▶ _Extrait à lire_:
********

Maître dans l’amoncellement des détails, Jean-Pierre Nadau crée des œuvres qui frisent le chaos pour lui offrir des permanentes. L’univers des « immondes » cités prend un caractère volontairement indéchiffrable et drôle. Le graphisme est inépuisable et c’est un plaisir que de s’y perdre. La vie grouille animée d’une dynamique interne qui pourrait rapprocher ce travail de l’Art Brut même s’il en reste le parfait contraire.
Dans le diurne ou le nocturne le réel est poussé du coude, ses pans s’incarnent, s’écartent, se dissolvent là où les lignes cherchent les formes, défaillent, s’effritent de manière splendide. La vie, la plus légère comme la plus sombre, se gonfle et se cabre. Turbulente, elle flotte — rien ne reste stable au sein de la fixité.
Entretien :
Qu’est-ce qui vous fait lever le matin ?
Le matin , j’aime simplement le matin .
Que sont devenus vos rêves d’enfant ?
Je suis toujours en partie un enfant et j’ai encore des rêves impossibles .Donc il n’y a qu’une continuité.
A quoi avez-vous renoncé ?

********

▶ _Consigne_: Pourriez-vous poursuivre le texte consacré à Jean-Pierre Nadau au-delà de sa dernière phrase ?

▶ _Données fournies_:
********

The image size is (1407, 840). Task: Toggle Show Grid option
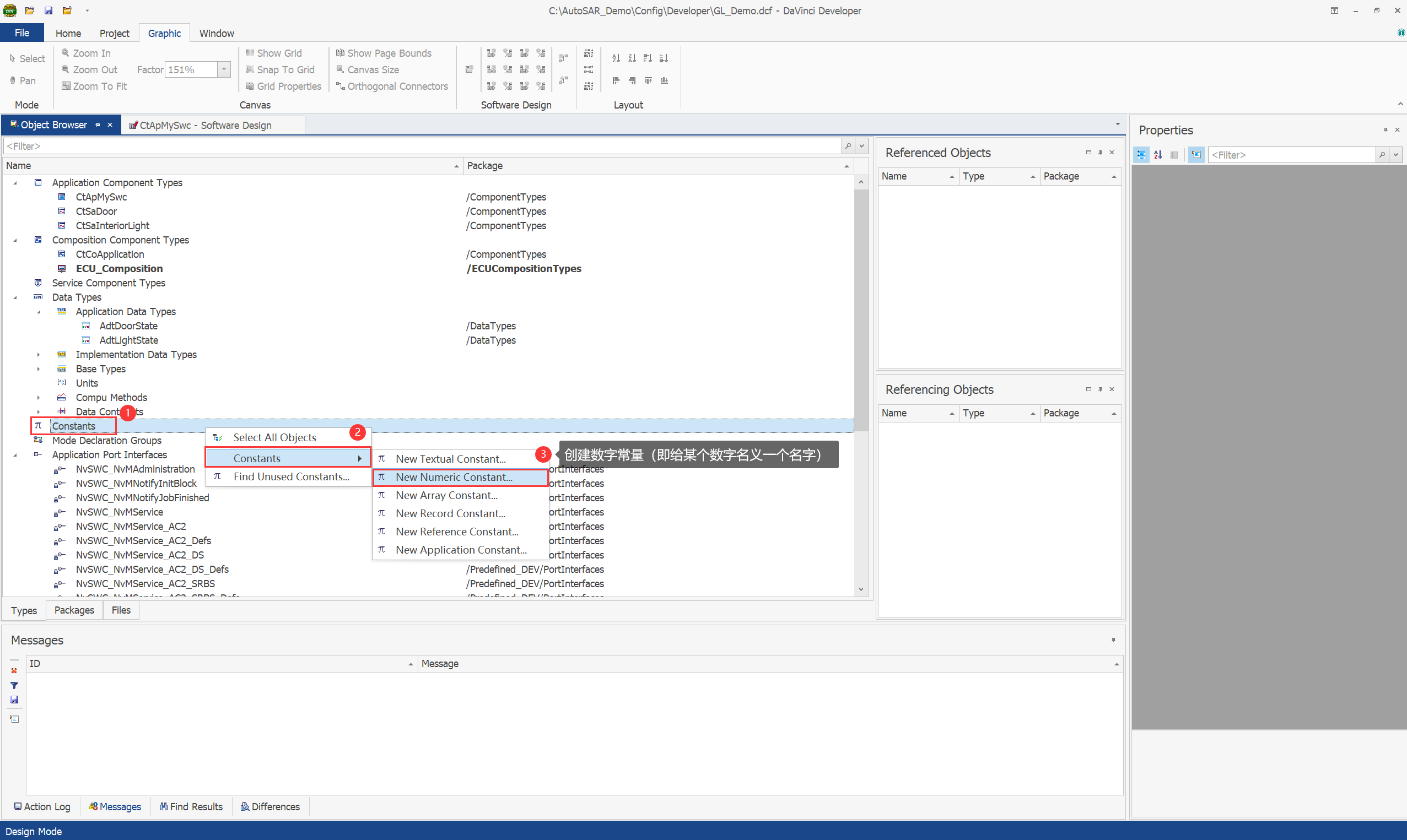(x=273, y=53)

********

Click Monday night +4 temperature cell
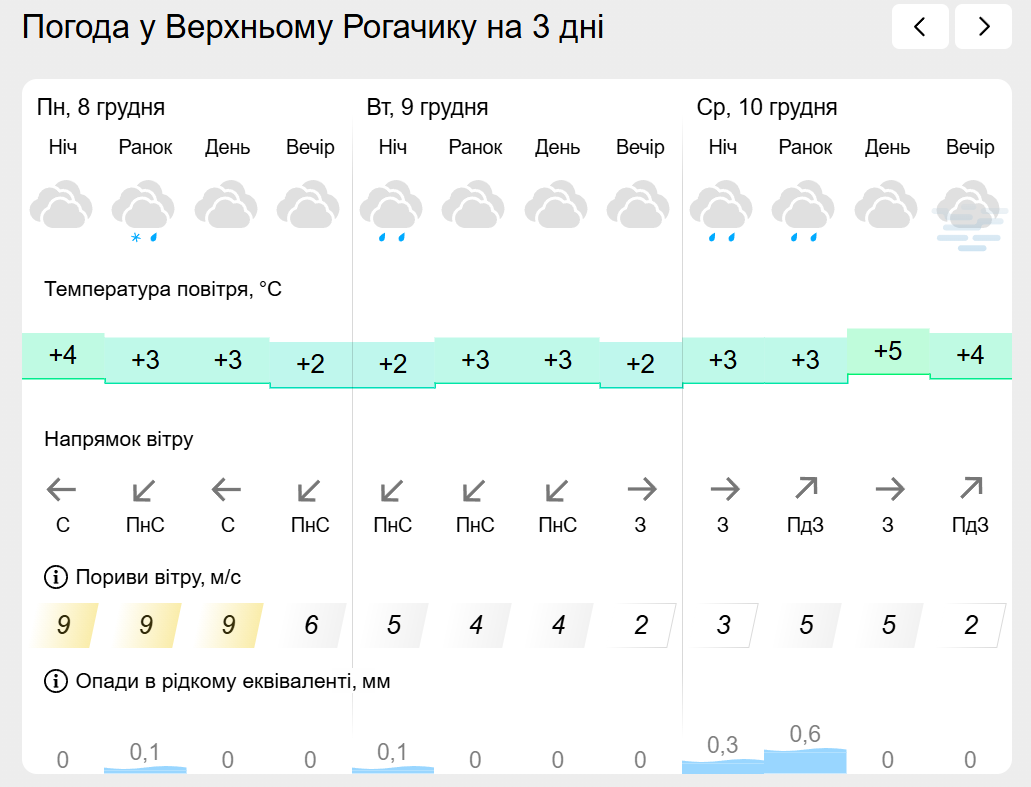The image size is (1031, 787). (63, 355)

********

▶ _Résultat_:
Acquérir un château du 18ème siècle. Là c’est un rêve qui me parait définitivement inaccessible…
D’où venez-vous ?
De Melun ( Seine-et Marne ) ; l’ancienne clinique Saint-Jean, fermée en 1965, mais dont les fenêtres étaient ouvertes quand je suis né, se trouvait à 4 kilomètres à vol d’oiseau du ru d’Ancoeuil, le grand canal de Vaux-le-Vicomte. Jusqu’à 11 ans j’habitais rue d’Arqueil dans un petit village du même département et mon père travaillait à Arcueil. C’était inscrit, dès le départ l’art m’a cueilli, accueilli, recueilli. Alors vas-y Nadau, en scène et marne.
Qu’avez-vous reçu en « héritage » ?
Une bonne éducation de mes parents et jusqu’à présent une santé satisfaisante pour continuer sereinement mes fantaisies.
Qu’avez vous dû “plaquer” pour votre travail ?
De travailler justement. La création, même si ça demande du temps et de l’énergie, malgré les problèmes financiers, les insatisfactions diverses, ce n’est au bout du compte que gratifiant.
Un petit plaisir — quotidien ou non ?
Manger un citron en regardant certains vieux films français des années 50–60 dialogués par Audiard.
Qu’est-ce qui vous distingue des autres artistes ?
Le simple déroulement forcément singulier de nos vies suffit à nous distinguer les uns des autres. Artistes ou non.
Comment définiriez-vous votre manière d’aborder le “plan” ?
S’il s’agit du “plan” graphique, en pur improvisateur pour les petits formats, mais plus la surface s’agrandit, plus il y a de construction en amont, de délire organisé.
Quelle fut l’image première qui esthétiquement vous interpella ?
Je n’en sais rien, probablement une forêt ou un château.
Et votre première lecture ?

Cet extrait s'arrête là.